On 5/15/20 3:37 PM, Jeff Hostetler wrote:
On 5/12/20 5:44 PM, Emily Shaffer wrote:
Rather than teaching only one operation, like 'git fetch', how to write
down throughput to traces, we can learn about a wide range of user
operations that may seem slow by adding tooling to the progress library
itself. Operations which display progress are likely to be slow-running
and the kind of thing we want to monitor for performance anyways. By
showing object counts and data transfer size, we should be able to
make some derived measurements to ensure operations are scaling the way
we expect.
Signed-off-by: Emily Shaffer <emilyshaffer@xxxxxxxxxx>
We need to be careful here. The region_enter and _leave calls need
to always be properly nested. Having an implicit region within the
progress code means the code path between all of the different start_
and stop_progress calls need to not interleave with explicit regions.
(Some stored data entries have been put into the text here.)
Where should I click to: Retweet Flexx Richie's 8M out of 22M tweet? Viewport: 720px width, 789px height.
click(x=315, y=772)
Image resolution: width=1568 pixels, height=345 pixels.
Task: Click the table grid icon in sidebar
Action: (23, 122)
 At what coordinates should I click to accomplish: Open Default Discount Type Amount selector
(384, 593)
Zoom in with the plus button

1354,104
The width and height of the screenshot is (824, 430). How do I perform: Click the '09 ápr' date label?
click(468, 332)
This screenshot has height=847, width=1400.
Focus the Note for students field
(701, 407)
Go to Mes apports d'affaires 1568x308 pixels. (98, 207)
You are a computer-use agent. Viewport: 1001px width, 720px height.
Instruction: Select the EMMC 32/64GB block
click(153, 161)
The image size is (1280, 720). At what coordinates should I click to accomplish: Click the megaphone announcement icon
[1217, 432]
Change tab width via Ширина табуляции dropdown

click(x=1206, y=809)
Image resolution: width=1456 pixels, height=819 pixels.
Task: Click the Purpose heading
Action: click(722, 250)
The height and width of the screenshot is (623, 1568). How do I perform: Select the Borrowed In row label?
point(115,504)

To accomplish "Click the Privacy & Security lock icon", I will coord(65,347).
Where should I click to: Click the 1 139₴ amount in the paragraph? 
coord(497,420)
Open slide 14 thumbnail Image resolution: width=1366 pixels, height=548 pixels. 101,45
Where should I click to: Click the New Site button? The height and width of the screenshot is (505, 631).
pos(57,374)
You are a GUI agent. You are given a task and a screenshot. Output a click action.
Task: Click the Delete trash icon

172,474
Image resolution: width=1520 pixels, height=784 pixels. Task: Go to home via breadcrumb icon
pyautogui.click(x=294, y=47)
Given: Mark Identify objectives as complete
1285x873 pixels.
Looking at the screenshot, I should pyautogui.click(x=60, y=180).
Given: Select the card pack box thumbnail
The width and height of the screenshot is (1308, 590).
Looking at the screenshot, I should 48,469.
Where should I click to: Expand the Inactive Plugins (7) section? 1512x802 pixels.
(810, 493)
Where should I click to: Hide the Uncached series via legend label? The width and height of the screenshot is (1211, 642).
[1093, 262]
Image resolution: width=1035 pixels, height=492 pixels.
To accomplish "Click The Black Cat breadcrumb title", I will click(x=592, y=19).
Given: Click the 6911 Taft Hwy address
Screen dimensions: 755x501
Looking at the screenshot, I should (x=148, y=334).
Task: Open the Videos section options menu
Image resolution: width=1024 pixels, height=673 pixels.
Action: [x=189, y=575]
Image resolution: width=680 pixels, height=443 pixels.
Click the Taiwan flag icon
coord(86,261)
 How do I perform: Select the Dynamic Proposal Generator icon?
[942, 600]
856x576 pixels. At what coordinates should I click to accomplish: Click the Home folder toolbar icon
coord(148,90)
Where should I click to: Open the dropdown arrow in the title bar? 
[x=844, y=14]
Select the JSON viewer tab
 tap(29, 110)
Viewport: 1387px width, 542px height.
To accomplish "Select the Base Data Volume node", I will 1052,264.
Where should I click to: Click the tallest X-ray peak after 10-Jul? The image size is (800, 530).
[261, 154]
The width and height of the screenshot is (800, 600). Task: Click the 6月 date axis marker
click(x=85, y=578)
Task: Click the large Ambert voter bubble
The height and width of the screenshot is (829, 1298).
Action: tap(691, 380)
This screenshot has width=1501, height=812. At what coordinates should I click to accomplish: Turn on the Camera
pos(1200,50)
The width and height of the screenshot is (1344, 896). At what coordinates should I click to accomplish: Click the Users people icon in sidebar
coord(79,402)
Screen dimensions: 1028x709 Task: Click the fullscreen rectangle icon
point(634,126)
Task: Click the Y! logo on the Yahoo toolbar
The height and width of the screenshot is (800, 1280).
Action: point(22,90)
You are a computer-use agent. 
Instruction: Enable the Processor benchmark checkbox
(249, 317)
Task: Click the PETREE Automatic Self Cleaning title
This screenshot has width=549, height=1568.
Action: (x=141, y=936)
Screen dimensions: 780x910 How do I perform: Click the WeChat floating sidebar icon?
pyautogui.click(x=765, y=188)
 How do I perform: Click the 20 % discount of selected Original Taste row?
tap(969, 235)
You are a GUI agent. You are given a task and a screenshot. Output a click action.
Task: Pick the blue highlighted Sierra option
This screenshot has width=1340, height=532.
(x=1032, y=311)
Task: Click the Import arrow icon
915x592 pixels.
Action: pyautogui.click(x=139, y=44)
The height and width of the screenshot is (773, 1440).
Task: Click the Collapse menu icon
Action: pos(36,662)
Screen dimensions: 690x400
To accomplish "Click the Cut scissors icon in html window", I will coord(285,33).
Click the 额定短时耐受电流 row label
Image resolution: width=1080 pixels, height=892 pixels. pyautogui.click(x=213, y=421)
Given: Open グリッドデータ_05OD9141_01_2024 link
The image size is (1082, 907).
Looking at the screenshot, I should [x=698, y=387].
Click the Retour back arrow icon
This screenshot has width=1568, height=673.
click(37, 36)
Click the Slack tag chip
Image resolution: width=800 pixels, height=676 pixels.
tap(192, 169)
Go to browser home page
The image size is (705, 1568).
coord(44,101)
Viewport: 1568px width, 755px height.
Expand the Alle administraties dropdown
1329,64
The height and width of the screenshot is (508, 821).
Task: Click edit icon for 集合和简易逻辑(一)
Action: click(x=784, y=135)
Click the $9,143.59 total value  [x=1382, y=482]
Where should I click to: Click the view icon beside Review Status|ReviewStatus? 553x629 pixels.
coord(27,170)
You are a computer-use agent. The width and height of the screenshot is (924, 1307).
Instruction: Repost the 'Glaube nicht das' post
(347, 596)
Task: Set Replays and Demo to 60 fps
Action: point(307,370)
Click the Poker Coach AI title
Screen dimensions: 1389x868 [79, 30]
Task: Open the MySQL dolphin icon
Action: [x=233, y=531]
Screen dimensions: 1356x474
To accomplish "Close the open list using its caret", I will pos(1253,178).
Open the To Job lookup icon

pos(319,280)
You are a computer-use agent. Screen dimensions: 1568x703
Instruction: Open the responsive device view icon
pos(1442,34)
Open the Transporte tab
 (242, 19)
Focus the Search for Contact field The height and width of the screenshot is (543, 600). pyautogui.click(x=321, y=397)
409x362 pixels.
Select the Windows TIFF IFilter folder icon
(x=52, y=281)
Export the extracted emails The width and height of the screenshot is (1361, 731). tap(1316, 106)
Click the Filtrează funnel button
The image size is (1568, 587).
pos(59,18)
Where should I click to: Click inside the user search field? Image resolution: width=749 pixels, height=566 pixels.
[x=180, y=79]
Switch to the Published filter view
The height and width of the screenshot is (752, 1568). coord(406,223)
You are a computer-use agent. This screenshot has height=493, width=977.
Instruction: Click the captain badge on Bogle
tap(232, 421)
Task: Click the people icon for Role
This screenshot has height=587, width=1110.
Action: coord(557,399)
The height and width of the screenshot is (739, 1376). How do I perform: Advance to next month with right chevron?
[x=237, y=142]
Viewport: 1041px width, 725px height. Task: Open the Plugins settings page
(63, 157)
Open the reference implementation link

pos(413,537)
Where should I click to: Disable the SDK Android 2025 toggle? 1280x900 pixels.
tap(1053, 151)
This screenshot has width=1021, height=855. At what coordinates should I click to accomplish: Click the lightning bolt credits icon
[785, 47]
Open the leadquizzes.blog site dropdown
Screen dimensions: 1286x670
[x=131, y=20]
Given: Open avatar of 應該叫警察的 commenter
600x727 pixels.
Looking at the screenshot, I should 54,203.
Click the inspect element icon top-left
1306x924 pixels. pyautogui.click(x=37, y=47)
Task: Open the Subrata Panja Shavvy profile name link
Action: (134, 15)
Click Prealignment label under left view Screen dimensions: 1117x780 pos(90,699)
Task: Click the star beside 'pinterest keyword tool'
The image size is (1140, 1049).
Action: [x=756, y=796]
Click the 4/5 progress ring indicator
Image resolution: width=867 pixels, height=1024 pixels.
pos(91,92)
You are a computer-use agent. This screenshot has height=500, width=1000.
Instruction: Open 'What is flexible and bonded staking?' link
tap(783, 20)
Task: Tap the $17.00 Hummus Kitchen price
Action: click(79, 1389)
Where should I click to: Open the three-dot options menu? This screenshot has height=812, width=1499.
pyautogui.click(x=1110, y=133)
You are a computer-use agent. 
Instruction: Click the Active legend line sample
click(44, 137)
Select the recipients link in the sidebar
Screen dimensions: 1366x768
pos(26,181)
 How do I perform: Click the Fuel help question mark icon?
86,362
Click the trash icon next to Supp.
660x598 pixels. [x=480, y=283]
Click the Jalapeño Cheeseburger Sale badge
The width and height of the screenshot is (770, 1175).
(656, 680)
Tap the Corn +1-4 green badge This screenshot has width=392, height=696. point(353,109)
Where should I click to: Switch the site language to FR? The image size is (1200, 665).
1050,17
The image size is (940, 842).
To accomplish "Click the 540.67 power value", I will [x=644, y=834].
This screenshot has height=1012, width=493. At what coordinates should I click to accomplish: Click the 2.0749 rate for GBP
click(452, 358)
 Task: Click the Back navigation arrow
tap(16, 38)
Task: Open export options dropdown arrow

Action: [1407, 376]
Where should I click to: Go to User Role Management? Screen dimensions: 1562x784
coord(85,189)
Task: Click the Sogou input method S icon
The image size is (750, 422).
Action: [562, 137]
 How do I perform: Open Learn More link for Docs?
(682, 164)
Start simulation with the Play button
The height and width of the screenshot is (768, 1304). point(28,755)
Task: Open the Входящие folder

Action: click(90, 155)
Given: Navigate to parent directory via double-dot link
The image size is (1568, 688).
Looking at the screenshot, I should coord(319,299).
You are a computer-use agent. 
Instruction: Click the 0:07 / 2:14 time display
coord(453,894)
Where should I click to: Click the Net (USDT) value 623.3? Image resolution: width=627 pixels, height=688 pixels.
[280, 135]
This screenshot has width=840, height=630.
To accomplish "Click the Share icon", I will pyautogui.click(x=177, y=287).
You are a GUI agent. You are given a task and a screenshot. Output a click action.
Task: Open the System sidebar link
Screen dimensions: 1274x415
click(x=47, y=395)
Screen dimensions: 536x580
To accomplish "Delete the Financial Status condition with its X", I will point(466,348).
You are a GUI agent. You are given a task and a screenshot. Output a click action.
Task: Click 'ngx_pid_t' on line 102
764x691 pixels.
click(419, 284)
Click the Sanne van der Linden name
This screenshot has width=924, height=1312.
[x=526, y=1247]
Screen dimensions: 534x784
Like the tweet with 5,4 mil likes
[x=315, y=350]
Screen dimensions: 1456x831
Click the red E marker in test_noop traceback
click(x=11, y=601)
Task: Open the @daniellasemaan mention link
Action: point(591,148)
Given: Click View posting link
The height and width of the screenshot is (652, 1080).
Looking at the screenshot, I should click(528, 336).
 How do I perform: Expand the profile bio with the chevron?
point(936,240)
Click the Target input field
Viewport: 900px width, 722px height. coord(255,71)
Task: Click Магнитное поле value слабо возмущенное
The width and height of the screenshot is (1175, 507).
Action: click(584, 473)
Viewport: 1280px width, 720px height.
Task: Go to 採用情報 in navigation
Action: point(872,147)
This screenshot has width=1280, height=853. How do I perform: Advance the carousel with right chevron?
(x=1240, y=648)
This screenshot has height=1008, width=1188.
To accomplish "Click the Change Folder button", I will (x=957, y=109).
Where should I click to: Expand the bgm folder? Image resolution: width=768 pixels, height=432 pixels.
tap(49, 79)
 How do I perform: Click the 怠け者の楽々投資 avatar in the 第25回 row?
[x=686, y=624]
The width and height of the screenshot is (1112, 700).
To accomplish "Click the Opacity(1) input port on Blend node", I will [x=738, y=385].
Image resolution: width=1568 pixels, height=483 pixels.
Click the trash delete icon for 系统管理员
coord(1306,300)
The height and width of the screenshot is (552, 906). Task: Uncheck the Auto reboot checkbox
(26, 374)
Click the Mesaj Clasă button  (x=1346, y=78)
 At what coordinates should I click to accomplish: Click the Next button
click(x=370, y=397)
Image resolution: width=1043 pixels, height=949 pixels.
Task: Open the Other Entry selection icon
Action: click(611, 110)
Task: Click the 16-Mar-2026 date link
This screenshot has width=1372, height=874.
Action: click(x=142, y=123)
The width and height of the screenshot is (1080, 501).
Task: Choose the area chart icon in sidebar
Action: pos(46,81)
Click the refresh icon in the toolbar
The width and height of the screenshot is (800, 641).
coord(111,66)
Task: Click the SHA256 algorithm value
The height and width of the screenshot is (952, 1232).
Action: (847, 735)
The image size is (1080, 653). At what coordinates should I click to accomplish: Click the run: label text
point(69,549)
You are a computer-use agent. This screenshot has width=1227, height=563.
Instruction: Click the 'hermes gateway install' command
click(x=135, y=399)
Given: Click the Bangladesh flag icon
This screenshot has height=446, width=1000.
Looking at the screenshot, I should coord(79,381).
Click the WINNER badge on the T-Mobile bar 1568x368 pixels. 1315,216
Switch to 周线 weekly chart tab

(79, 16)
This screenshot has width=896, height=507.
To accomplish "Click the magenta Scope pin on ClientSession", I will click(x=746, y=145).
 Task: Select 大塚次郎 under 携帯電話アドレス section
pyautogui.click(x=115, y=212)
How about putting something like this in stop_progress:
struct json_writer jw = JSON_WRITER_INIT;
jw_object_begin(&jw, 0);
jw_object_intmax(&jw, "total", p->total);
if (p->throughput)
jw_object_intmax(&jw, "throughput", p->throughput->curr_total);
/*
* and so on...
* and maybe include the elapsed time in since the start_progress.
*/
jw_end(&jw);
trace2_data_json("progress", NULL, p->title, &jw);
jw_release(&jw);
That will give you a single record summary of the progress meter
and you won't have to worry about any interleaving.
You could also add a bit to `struct progress` to let you opt-in
or opt-out of the message on a case-by-case basis.
Jeff
Hit send too quickly...
One of the advantages of a "data_json" event is that it will keep
the multiple values together in one event. This makes it easier to
correlate them during post processing.
For example, you could grep for "\"data_json\".*\"progress\".*<title>"
and easily parse and see the total and time and etc in one record.